Thanks! The tank is a custom job from glass cages, I didn't request for the glass to be so thick but when it showed up on the delivery truck like that I wasn't about to complain lol.


----------



## Steve002 (Feb 7, 2014)

Looks really nice. You mustn't be as ham fisted as me. After breaking 2 different lily tubes I've gone to acrylic instead of glass.


----------



## aaronbear (Mar 17, 2013)

Steve002 said:


> Looks really nice. You mustn't be as ham fisted as me. After breaking 2 different lily tubes I've gone to acrylic instead of glass.


I haven't broken any myself yet, hopefully I can keep it that way. I've had a couple close calls accidentally banging them against my stainless steel sink when cleaning them but it seems like the glass is pretty thick even though they're just cheap eBay pipes from China.
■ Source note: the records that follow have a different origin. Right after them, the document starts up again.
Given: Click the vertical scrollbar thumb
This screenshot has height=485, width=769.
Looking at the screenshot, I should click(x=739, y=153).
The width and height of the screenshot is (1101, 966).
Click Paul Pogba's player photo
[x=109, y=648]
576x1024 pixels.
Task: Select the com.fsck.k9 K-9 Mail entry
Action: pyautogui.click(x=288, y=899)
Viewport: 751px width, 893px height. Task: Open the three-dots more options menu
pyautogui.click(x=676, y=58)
I've heard the ADA pipes are pretty thin and fragile though, but never owned a set myself.


----------



## jmf3460 (Aug 21, 2013)

beautiful, so is this in place of the lily pipe on the other side, or will you run both??


----------



## aaronbear (Mar 17, 2013)

jmf3460 said:


> beautiful, so is this in place of the lily pipe on the other side, or will you run both??


It's not hooked up yet, I was just excited that it came and wanted to post a pic of it in the tank right away. :icon_cool I'm planning to remove the lily pipe on the right side and plumb my filter to use the spray bar instead. The part I've been waiting on should be coming in the mail today so I'll be tinkering with it once I get off work, I'll be sure to post a new pic once I get it hooked up!


----------



## exv152 (Jun 8, 2009)

Nice tank btw!


----------



## Lab_Man (Dec 7, 2012)

I must say that you have a magnificent aquascape. 
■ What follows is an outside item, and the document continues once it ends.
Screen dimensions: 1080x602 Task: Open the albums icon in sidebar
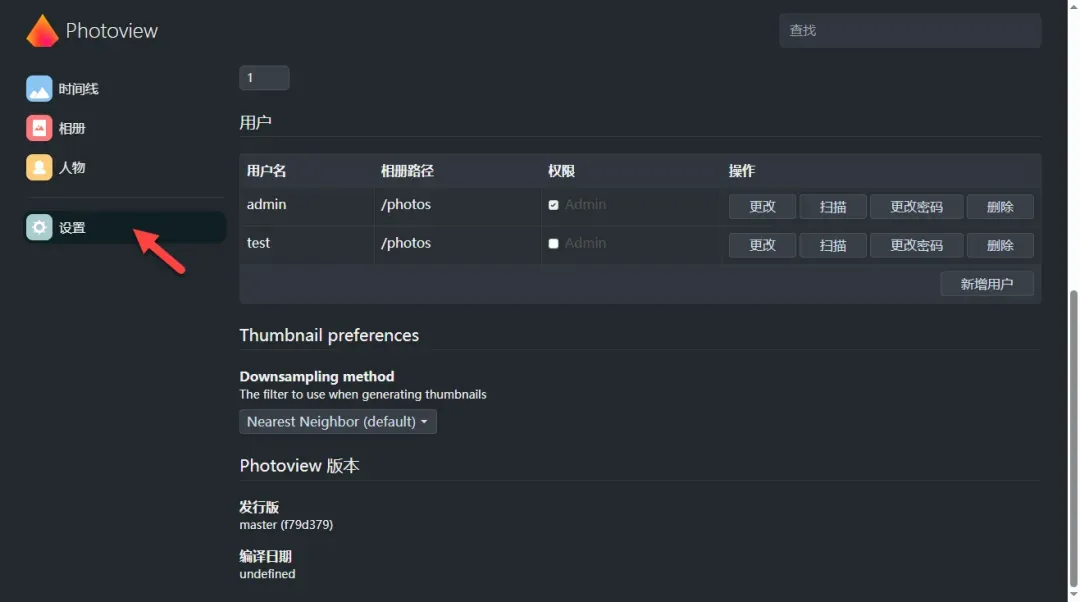click(39, 128)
I am going to buy a 90 from glass cages. I love their quality of workmanship. 

I have a plastic spray bar from Eheim that does the same thing as yours. I like the glass version better.


----------



## jo.jacques (Dec 2, 2013)

This is exactly what I was looking for.

Do you have the link to that item?
thanks!


----------



## mistuhmarc (Oct 1, 2013)

I'd like to know about this spray bar as well.


----------



## aaronbear (Mar 17, 2013)

Once I got home from work, I plumbed the new spray bar into my system, here are some pics



















A couple pics of how the plumbing job turned out



















I love the look, the pipes stand out a lot less in the tank than with a lily pipe and there aren't any dead spots in the tank. I'm also getting awesome CO2 diffusion because of the longer hoses and elbows, there aren't any visible bubbles coming from the outflow which I had plenty of with the lily pipe. There is one flaw though...










This is what the flow reading looks like with the spray bar on. I know it isn't the plumbing job because if I run the filter with the bar off and the water just coming out of the pipe I get full flow. Too bad it's glass or I could just make the holes a little bigger. The velocity of the water coming out of the spray bar's holes is extremely high and my tank is getting a ton of circulation, but I'm probably diminishing the effectiveness of my filter because it's not turning over as much water in the same amount of time. My filter is definitely overpowered for the size of my tank so maybe the reduced water turnover won't have any measurable detriment on the system.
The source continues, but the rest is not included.